Procuram em si o que não existe. Perdem-se em labirintos infindos, vagueiam famintos entre a impassividade e a ignorância. Filhos do chão, rebentos de terra, caminham tergiversados na condescendência puntiforme entre o impávido porvir e o simplório sobreviver. Instintos. Nada mais que instintos. Os filhos sedentos manifestam a razão intolerante. Manifestam a inconseqüência. Pululam de arrependimentos. Maquiam-se de sorrisos falsos. Batem-se em mistérios inglórios.
Onde há céu quando tudo o que se busca é um espaço para pousar o corpo inerte no subsolo? Quem de nós credita a si o dom de guiar um bando de nefastos anacoretas em sua dança cataclísmica em busca do limbo?

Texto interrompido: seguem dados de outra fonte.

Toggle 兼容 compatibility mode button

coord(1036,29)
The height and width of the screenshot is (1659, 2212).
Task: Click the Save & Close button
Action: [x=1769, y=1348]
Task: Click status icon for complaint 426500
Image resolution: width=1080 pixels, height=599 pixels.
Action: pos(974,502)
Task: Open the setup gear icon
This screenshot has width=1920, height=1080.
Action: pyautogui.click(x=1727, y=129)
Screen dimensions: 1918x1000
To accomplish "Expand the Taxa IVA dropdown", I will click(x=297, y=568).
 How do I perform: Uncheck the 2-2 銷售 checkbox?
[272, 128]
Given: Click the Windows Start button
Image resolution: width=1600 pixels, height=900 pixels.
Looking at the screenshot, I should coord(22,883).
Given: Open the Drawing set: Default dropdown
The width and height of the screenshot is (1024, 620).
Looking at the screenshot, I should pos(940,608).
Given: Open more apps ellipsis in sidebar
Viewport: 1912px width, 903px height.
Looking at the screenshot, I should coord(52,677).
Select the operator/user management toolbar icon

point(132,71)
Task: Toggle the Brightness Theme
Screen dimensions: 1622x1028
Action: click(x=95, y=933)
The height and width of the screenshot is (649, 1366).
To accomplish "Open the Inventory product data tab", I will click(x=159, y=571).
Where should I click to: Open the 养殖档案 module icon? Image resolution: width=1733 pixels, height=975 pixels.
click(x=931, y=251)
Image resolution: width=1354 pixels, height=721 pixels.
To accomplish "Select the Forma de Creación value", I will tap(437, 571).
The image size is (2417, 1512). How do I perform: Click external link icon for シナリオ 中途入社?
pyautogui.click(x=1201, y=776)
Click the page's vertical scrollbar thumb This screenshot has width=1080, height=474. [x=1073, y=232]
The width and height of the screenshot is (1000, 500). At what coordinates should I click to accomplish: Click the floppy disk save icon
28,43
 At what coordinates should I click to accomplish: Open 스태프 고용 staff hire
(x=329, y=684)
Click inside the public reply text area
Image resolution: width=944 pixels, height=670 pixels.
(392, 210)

Sim, senhores, poetas, cantores. O mundo morreu. Vastas provisões de desespero se concentram nas florestas das cidades. Florestas de cimento e egoísmo. Invisibilidade. Quem de nós gritará neste teatro de almas desgarradas?
A vilania comenta a derrocada da virtude. Como aves de rapina, sucedem-se sobre os corpos ainda vivos dos trabalhadores da cidade e do campo. Sorriem. Sentem-se deuses, onipotentes. Cativam com seu paladar corrupto as mãos e pés dos livres e sábios.
Irmãos de fé e armas, oremos juntos no enterro do passado. Galguemos juntos o caminho da virtude e, enquanto forças houver que nos separem da via esburacada e obtusa da razão, que nosso sangue, suor e trabalho nos guiem.
Mãos que engolem o choro dos anjos. Pés que galgam silentes as escadarias dos precipícios. Vinde conosco, vós que ainda sonhais e empunhai com candura e enternecimento as espadas abrasadoras de um novo futuro.
Vós que ousais desafiar o ábaco, repercuti o brado intermitente dos utópicos. Eis que chega a hora de nos unirmos. Eis que chega a hora de discutirmos o futuro e, com as mãos catalisadoras da eternidade, surrupiar o espaço e construir a paz.
É isso aí, gritemos, pois “para a liberdade fomos chamados”, já dizia Paulo.
Um poema à liberdade…um voto para paz!
Faço-me co-signatário desta carta que, nas palavras do nosso estimado amigo Poeta, desencadeia-se da alma como um “grito surdo”. Pela liberdade empunharemos todas as espadas que a expressão escrita nos dispor.